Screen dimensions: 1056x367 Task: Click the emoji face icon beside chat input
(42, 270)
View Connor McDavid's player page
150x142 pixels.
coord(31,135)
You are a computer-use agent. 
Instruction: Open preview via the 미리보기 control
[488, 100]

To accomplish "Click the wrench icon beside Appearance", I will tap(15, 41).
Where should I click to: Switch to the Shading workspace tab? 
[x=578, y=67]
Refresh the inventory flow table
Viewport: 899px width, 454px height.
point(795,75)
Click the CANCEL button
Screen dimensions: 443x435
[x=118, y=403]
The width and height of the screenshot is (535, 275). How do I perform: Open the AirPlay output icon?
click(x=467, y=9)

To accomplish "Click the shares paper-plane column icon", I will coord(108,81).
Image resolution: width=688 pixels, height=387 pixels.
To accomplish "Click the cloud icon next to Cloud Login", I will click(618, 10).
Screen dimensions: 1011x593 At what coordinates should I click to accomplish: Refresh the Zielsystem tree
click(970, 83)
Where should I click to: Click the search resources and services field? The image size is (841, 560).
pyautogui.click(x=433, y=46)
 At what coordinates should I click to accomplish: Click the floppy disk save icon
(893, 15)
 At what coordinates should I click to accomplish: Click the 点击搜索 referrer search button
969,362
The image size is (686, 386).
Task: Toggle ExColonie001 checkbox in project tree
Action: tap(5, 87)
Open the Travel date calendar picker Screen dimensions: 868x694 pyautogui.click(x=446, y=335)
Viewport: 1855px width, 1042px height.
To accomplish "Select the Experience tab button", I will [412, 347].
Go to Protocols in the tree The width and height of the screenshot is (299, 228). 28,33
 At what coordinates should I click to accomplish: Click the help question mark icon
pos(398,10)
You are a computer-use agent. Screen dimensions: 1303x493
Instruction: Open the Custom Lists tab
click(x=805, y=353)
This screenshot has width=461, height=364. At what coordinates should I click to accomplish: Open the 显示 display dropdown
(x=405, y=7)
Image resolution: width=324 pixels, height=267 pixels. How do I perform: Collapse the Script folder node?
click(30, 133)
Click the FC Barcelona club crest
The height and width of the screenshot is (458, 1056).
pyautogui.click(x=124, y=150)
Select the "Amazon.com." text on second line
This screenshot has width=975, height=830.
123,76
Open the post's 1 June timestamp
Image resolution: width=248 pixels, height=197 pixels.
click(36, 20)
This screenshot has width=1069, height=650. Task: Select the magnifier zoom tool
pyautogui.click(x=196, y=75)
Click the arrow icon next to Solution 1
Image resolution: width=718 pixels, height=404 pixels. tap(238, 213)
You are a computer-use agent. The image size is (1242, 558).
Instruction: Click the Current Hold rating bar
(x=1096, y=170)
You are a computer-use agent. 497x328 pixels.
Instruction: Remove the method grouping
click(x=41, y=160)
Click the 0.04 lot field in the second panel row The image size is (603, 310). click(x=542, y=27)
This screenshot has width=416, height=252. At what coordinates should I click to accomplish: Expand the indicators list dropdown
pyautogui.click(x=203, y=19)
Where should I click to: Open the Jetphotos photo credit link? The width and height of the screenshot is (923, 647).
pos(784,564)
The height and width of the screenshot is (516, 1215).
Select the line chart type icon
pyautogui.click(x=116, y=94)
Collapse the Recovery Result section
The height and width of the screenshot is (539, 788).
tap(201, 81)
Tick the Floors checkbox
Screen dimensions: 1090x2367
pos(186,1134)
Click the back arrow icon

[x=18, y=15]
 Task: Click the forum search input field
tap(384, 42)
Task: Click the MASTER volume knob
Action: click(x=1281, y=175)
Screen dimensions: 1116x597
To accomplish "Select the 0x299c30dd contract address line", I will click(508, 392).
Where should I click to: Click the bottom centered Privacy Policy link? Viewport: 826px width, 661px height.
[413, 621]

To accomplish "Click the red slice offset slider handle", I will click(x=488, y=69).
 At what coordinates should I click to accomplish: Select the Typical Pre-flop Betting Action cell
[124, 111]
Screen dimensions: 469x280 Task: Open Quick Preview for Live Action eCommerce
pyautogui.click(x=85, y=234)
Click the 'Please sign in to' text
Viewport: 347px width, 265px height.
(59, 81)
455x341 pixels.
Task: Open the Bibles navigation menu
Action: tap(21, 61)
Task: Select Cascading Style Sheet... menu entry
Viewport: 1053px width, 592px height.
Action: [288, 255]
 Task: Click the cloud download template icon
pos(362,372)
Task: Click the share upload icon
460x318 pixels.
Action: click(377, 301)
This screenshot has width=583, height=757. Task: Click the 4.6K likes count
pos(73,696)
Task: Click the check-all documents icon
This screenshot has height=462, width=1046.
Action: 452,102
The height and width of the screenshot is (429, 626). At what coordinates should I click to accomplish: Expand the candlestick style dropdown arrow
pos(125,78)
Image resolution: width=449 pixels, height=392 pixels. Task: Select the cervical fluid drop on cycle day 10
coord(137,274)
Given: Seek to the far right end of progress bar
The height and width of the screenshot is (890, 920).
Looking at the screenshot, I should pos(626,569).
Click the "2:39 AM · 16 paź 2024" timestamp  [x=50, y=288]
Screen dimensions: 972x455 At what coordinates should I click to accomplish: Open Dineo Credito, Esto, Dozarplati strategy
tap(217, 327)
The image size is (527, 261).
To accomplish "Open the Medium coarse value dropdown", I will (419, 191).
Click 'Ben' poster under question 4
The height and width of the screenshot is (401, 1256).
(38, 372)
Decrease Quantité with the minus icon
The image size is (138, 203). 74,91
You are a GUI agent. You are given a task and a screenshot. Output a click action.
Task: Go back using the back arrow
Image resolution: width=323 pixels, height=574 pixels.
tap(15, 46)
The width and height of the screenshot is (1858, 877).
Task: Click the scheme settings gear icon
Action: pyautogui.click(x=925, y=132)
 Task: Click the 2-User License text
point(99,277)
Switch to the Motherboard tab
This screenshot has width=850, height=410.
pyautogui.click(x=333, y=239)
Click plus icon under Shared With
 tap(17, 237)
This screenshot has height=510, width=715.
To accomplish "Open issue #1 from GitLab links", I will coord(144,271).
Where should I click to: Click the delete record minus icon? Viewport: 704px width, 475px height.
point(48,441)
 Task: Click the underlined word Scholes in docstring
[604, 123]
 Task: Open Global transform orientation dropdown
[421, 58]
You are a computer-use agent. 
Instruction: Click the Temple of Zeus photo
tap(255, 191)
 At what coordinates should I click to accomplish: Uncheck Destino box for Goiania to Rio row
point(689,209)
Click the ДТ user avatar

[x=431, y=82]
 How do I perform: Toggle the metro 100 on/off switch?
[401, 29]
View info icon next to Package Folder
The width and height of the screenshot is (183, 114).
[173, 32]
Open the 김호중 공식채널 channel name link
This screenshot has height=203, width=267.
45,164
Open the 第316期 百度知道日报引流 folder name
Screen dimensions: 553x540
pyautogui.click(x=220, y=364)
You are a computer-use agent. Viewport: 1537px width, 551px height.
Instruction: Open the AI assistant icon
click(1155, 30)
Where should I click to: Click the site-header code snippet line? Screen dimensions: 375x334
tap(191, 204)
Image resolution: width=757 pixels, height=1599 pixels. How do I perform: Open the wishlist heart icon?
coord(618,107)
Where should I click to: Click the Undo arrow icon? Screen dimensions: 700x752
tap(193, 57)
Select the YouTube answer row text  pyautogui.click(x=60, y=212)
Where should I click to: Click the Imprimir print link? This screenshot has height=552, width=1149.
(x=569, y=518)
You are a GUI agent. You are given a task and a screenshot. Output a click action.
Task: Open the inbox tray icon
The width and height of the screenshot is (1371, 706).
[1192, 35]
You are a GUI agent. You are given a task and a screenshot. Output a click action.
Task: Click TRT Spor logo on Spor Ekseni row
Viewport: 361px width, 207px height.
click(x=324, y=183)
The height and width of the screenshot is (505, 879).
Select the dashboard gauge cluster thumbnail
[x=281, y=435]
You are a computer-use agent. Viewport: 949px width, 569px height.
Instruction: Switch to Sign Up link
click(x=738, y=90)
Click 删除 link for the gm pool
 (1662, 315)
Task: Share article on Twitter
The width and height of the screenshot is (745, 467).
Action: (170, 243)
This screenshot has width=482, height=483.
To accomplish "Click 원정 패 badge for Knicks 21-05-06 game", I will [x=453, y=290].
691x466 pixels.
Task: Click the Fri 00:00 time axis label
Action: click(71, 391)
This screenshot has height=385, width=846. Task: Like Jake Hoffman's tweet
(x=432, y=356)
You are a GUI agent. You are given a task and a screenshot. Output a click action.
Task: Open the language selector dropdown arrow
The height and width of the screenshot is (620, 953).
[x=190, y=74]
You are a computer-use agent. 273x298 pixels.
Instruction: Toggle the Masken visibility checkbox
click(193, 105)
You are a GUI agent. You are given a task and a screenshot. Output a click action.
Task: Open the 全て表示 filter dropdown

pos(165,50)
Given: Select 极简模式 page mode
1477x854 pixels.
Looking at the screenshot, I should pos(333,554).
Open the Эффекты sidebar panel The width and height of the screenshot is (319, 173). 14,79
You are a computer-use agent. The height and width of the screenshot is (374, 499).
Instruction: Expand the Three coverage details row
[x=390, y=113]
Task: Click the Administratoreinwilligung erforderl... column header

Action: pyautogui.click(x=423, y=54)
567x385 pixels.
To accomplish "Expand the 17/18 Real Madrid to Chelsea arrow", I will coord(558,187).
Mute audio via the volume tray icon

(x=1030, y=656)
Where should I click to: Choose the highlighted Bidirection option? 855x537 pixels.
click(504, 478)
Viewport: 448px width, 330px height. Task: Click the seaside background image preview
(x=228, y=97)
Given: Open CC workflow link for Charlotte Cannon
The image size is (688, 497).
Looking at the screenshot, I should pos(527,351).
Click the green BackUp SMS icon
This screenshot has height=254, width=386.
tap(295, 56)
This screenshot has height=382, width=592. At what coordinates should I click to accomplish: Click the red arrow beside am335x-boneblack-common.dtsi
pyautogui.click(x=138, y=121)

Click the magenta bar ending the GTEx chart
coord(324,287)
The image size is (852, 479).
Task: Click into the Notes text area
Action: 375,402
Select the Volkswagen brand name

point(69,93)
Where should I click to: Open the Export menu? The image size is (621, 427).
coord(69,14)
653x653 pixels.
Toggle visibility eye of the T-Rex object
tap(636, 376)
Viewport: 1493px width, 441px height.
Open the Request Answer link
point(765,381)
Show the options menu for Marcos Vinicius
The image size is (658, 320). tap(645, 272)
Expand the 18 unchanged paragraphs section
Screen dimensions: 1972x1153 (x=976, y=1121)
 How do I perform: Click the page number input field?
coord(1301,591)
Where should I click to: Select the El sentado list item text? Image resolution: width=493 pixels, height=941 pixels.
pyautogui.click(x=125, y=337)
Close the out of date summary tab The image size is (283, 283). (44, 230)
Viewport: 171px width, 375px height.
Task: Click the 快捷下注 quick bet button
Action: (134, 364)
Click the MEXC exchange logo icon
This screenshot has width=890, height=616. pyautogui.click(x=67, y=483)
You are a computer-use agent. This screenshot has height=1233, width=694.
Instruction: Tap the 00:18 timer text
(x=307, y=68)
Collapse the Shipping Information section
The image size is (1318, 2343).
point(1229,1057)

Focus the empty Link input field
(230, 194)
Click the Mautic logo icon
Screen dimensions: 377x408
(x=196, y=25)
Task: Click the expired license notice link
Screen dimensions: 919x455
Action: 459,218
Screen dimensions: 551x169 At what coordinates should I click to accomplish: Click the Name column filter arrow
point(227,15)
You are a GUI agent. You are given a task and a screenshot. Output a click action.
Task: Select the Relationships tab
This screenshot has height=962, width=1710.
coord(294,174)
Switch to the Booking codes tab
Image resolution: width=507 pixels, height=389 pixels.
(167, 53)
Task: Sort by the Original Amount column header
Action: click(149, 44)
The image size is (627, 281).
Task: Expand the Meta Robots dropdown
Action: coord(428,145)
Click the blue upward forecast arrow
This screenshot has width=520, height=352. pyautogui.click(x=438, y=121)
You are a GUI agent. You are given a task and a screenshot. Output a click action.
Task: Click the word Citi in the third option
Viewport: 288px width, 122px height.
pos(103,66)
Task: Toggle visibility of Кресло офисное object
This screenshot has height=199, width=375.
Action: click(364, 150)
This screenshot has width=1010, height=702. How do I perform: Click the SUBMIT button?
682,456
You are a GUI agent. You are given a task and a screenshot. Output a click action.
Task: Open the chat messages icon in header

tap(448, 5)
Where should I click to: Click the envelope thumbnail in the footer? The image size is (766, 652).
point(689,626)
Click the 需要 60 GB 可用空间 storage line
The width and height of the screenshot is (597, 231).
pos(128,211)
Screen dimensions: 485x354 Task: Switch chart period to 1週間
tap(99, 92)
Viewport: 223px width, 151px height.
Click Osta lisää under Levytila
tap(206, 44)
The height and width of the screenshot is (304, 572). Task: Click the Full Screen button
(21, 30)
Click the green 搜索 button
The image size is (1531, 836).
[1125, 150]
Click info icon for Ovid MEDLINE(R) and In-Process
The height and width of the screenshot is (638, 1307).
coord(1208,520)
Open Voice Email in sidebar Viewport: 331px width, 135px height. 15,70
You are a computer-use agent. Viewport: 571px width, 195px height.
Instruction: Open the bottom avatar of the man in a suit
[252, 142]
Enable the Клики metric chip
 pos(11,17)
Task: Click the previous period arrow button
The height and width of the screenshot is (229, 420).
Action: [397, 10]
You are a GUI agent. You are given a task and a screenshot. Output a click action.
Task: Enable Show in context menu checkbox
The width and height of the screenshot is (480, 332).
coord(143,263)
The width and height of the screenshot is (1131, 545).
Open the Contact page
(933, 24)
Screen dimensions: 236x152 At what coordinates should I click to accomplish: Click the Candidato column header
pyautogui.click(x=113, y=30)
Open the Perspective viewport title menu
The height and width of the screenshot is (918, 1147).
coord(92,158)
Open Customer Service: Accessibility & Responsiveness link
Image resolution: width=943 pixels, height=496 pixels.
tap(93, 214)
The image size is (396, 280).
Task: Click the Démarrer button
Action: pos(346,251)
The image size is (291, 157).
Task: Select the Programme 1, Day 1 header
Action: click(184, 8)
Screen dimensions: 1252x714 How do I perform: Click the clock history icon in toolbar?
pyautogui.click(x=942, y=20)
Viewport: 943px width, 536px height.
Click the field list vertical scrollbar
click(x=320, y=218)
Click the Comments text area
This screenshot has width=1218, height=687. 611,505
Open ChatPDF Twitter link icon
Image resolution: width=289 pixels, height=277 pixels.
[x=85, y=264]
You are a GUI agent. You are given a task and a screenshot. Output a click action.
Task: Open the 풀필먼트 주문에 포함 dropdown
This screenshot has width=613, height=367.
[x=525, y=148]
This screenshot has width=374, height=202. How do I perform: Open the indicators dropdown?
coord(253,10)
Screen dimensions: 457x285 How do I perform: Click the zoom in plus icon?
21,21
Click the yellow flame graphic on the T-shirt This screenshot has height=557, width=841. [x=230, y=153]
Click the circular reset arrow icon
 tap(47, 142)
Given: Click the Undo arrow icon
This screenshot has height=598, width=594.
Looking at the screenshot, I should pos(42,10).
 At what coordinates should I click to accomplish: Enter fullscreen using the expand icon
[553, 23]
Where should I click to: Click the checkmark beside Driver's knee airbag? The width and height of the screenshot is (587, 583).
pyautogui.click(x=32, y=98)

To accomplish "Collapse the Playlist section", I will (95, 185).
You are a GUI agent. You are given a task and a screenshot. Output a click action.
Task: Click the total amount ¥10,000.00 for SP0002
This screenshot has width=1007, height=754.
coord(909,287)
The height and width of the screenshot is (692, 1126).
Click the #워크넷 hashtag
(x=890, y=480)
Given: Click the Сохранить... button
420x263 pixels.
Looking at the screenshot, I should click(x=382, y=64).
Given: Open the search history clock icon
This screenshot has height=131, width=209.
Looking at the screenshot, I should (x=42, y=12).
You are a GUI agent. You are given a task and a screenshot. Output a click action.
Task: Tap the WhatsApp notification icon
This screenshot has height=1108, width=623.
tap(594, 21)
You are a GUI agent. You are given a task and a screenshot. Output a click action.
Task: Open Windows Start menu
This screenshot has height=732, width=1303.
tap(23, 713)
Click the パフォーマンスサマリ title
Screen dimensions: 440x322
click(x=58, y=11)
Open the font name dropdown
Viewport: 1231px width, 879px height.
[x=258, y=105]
========================================================================
- [Work task] Check each line of the entries above for the string "Twitter", and return those that contain it.

- [Reply]
Task: Share article on Twitter
Open ChatPDF Twitter link icon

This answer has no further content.